Although support from others can be extremely helpful, remember the ultimate commitment is to yourself and your health. If your walking buddy is out of town, get yourself out there anyway!
Reward Yourself - Carefully
Part of the fun of challenge and reaching your goals is the rewards that follow; rewards provide motivation for continued performance. For mountaineers, this reward is viewing the world from high above offering a different perspective on land and the people below (or perhaps on the triviality of the our day-to-day jobs!). For performance athletes, the reward may be monetary, fame or simply the inner joy of performing well. For the high-stakes, high-reward activity of lifestyle change, rewards are also critical to success!
Unfortunately in our culture the things we tend to “reward” ourselves with are actually detrimental; often we “reward” ourselves with unhealthy food like dessert or a night on the town (often including a drink or two too many). While trying to move ourselves to improved health through lifestyle change, it is important to consider “healthful” rewards. For example, a healthful reward may be a new pair of shoes to exercise more comfortably, or a massage to help recover faster and relax those aching muscles. A reward may be a night out (minus the alcohol) to see a show, movie or a night dancing with friends. A reward may be spending a bit more for fresh ingredients at the local farmer’s market or for that fancier (but smaller) bar of extra dark chocolate! Rewards need not cost money either - a no-cost reward may be some time to read that new book you haven’t been able to start or a long bath at home. Ask your friends and family members to support you as well by assisting with your rewards - an hour of babysitting or some assistance around the house.
Conclusion
We are surrounded by a lot of influences that seem to encourage following a less-healthy lifestyle. TV commercials promote artificially colored foods in boxes, drug ads tell us we don’t need to do anything differently to be healthy, most city planners who would rather build new condos than create a park for public exercise, and costly exercise facilities make physical fitness more exclusive.
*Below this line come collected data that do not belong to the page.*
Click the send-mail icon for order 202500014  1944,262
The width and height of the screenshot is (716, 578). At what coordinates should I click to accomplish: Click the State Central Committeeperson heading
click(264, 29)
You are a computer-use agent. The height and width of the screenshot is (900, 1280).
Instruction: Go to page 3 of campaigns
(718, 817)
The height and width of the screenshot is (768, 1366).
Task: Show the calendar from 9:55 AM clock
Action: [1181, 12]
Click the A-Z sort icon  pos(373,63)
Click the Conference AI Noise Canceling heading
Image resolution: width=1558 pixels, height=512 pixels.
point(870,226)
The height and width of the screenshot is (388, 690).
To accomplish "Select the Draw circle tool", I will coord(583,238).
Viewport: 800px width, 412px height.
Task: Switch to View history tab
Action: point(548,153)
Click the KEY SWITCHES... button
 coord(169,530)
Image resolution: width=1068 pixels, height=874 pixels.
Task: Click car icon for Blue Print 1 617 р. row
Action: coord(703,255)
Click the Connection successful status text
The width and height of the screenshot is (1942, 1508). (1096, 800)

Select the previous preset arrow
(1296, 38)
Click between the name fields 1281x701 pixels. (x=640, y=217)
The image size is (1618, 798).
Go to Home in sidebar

Like everything in life worth having, whether successful relationships or education, a healthy lifestyle requires hard work. For people with diabetes, having a healthy lifestyle requires even more work because of the challenges of managing such a complex disease. Yet, with diabetes, having a healthy lifestyle is critically important to long-term health and fitness. Plus you provide an example for the growing numbers of children and young adults developing diabetes. I hope that this article helps you to organize your thoughts and helps you create and reach incremental goals for your long-term health. Change is a process requiring more than well-intentioned resolutions; instead use your resolutions to stimulate your thinking and your personal process for successful, long-lasting change. Happy New Year to you and your family!